**SOURCE DOCUMENT:**
--- Begin ---
Physical characteristics
- • location: Lake Tanganyika
- • coordinates: 3°29′03″S 29°19′56″E﻿ / ﻿3.484126°S 29.33228°E

= Mugere River =

River in Burundi

The Mugere River (Rivière Mugere) is a river in Bujumbura Rural Province, Burundi.

==Course==
The river runs in a generally southeast - northwest direction from the southeast of the province, south of Mukike, to enter Lake Tanganyika south of Nyabugete.
It flows to the lake from the Commune of Mukike through the Commune of Mutambu and the Commune of Kabezi.

The Mugere River rises to the west of the Kivumu colline and flows north past the heights of the Mukike colline before turning northwest and flowing past Mayuyu colline to the Mutobo colline.
It is joined by the Nyamaruvya River from the left to the east of Gakara colline.
It flows north-northwest to Rukingiro colline, where it is joined from the right by the Ngoma River.
It continues west-northwest past the Nyarwedeka and Rubanda collines.

The Mugere is joined by the Mahangwe River from the right (north) before Nyankere colline, where there is an electric power station.
It flows in a west-northwest direction, and is joined from the left (south) by the Nyarubenga at Nuamusenyi.
It continues west under the RN3 highway and enters Lake Tanganyika through an area of marshland just north of Ramba.
The Livingstone–Stanley Monument is near its mouth.

==Environment==
The area around the Mugere River is densely populated, with 530 inhabitants per square kilometer as of 2016.
The climate in the area is temperate.
The average annual temperature is 20 C.
The warmest month is July, when the average temperature is 24 C, and the coldest is November, with 16 C.
Average annual rainfall is 1,304 mm.
The rainiest month is December, with an average of 200 mm of precipitation, and the driest is July, with 15 mm of precipitation.

==Power station==

The 8 MW Mugere Hydroelectric Power Station was the first hydroelectric plant in Burundi.
The government of China financed its original construction in the late 1970s and early 1980s.
It was commissioned in 1982.
--- End ---
**WHAT YOU WILL DO:** Carry the article on the Mugere River forward, picking up right after its final sentence. The lines that come next can be left aside.

**SUPPLIED INFORMATION:**
--- Begin ---
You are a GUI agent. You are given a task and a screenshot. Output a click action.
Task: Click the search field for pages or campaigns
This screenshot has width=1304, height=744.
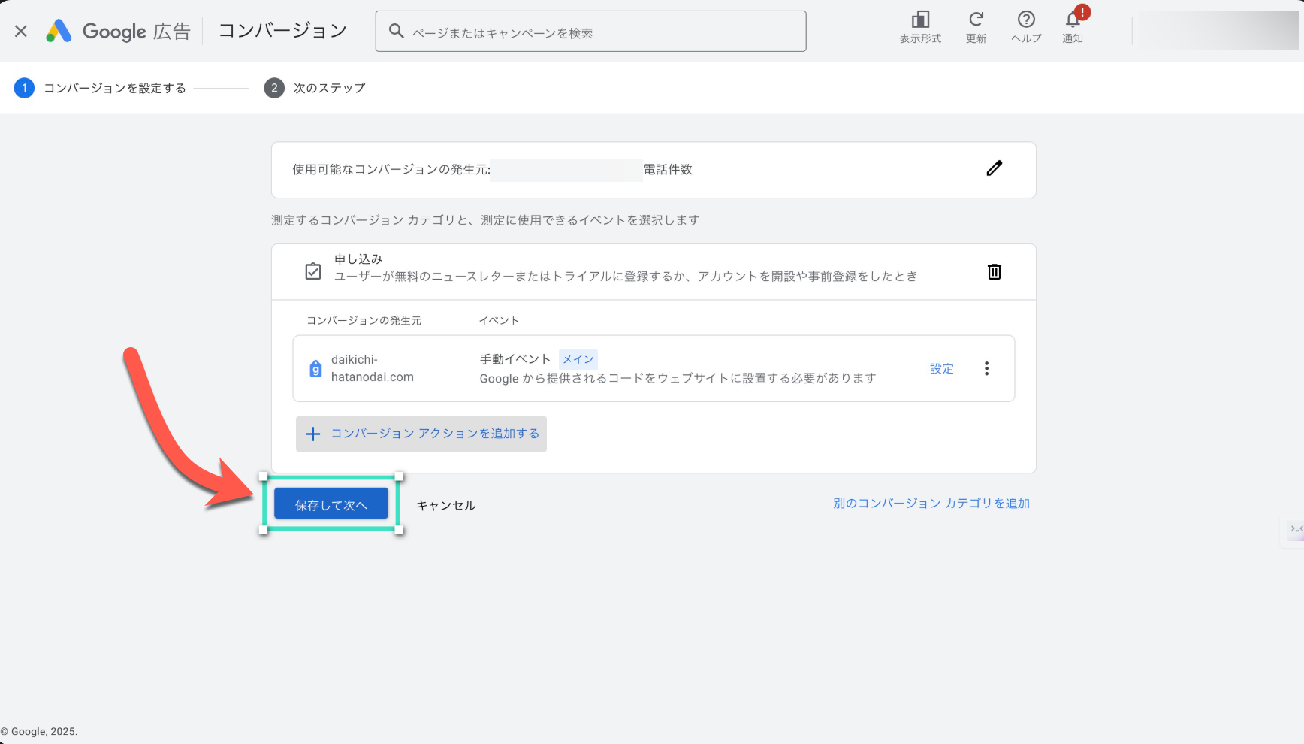point(590,32)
--- End ---
**ANSWER TO THIS EXERCISE:**
Successive rehabilitation projects were undertaken with Chinese financing in 1987, 1993, 2000 and 2009–2010.
As of 2010 the power station provided almost 30% of the electricity supplied to the city of Bujumbura, and 40% of the hydroelectric capacity of the state-owned water and power utility Regideso, Burundi.

==Issues==

In January 2013 an expert in geomorphology warned that there was a risk that the Muhere dam in the Giheta colline would collapse.
In several places cracks were visible on the hill, and the road to the dam was cut in three places.
If heavy rain continued, the Giheta River could flood the dam.

While the Ruziba Market was being rebuilt, in 2015 it was temporarily relocated to a site beside the Mugere River.
In January 2016 the river overflowed and swept away more than 50 market stalls and some goods.
It caused flooding in shops under construction in the market, and the collapse of some plots of land.

In March 2023 during the rainy season the log bridge over the Mugere River in Mutambu was carried away by the waters of the river.
Students had difficulty crossing the river to get to school.

For some time, rubble and gravel were extracted by cooperatives from the bed of the river for use in construction in Bujumbura.
In some sites, this created a risk of landslides.
As of October 2023 the sites on the Mugere River upstream of the RN3 bridge were closed.
All but one of the sites downstream of the bridge had been reopened.